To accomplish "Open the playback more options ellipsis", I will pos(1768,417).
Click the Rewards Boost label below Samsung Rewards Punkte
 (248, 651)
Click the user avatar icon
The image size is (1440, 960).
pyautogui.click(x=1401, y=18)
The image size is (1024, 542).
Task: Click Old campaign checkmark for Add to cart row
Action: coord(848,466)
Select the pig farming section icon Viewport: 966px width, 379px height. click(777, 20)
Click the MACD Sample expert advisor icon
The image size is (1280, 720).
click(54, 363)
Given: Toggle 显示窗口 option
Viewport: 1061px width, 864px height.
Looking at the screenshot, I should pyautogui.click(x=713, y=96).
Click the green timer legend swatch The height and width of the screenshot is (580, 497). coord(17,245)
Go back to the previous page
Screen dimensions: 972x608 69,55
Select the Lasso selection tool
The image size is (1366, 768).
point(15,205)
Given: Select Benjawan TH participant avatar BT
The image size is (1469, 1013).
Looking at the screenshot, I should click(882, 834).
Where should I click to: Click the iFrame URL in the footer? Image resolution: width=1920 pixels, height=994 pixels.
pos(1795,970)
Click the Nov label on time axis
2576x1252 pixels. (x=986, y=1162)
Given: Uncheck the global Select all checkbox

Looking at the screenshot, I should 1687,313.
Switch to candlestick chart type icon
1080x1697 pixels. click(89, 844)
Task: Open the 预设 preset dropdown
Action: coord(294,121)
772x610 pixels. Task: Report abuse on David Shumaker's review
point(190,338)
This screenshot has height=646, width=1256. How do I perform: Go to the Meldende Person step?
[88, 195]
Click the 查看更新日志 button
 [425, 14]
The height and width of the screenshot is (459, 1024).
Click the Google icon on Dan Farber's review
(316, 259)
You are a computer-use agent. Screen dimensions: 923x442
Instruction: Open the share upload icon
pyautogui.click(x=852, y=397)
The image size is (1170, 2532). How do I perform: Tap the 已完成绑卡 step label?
- - - - -
Problem to solve — Arrange all the records above as a numbered list, dropping any blank lines.

Solution —
1. To accomplish "Open the playback more options ellipsis", I will pos(1768,417).
2. Click the Rewards Boost label below Samsung Rewards Punkte
3.  (248, 651)
4. Click the user avatar icon
5. The image size is (1440, 960).
6. pyautogui.click(x=1401, y=18)
7. The image size is (1024, 542).
8. Task: Click Old campaign checkmark for Add to cart row
9. Action: coord(848,466)
10. Select the pig farming section icon Viewport: 966px width, 379px height. click(777, 20)
11. Click the MACD Sample expert advisor icon
12. The image size is (1280, 720).
13. click(54, 363)
14. Given: Toggle 显示窗口 option
15. Viewport: 1061px width, 864px height.
16. Looking at the screenshot, I should pyautogui.click(x=713, y=96).
17. Click the green timer legend swatch The height and width of the screenshot is (580, 497). coord(17,245)
18. Go back to the previous page
19. Screen dimensions: 972x608 69,55
20. Select the Lasso selection tool
21. The image size is (1366, 768).
22. point(15,205)
23. Given: Select Benjawan TH participant avatar BT
24. The image size is (1469, 1013).
25. Looking at the screenshot, I should click(882, 834).
26. Where should I click to: Click the iFrame URL in the footer? Image resolution: width=1920 pixels, height=994 pixels.
27. pos(1795,970)
28. Click the Nov label on time axis
29. 2576x1252 pixels. (x=986, y=1162)
30. Given: Uncheck the global Select all checkbox
31. Looking at the screenshot, I should 1687,313.
32. Switch to candlestick chart type icon
33. 1080x1697 pixels. click(89, 844)
34. Task: Open the 预设 preset dropdown
35. Action: coord(294,121)
36. 772x610 pixels. Task: Report abuse on David Shumaker's review
37. point(190,338)
38. This screenshot has height=646, width=1256. How do I perform: Go to the Meldende Person step?
39. [88, 195]
40. Click the 查看更新日志 button
41.  [425, 14]
42. The height and width of the screenshot is (459, 1024).
43. Click the Google icon on Dan Farber's review
44. (316, 259)
45. You are a computer-use agent. Screen dimensions: 923x442
46. Instruction: Open the share upload icon
47. pyautogui.click(x=852, y=397)
48. The image size is (1170, 2532). How do I perform: Tap the 已完成绑卡 step label?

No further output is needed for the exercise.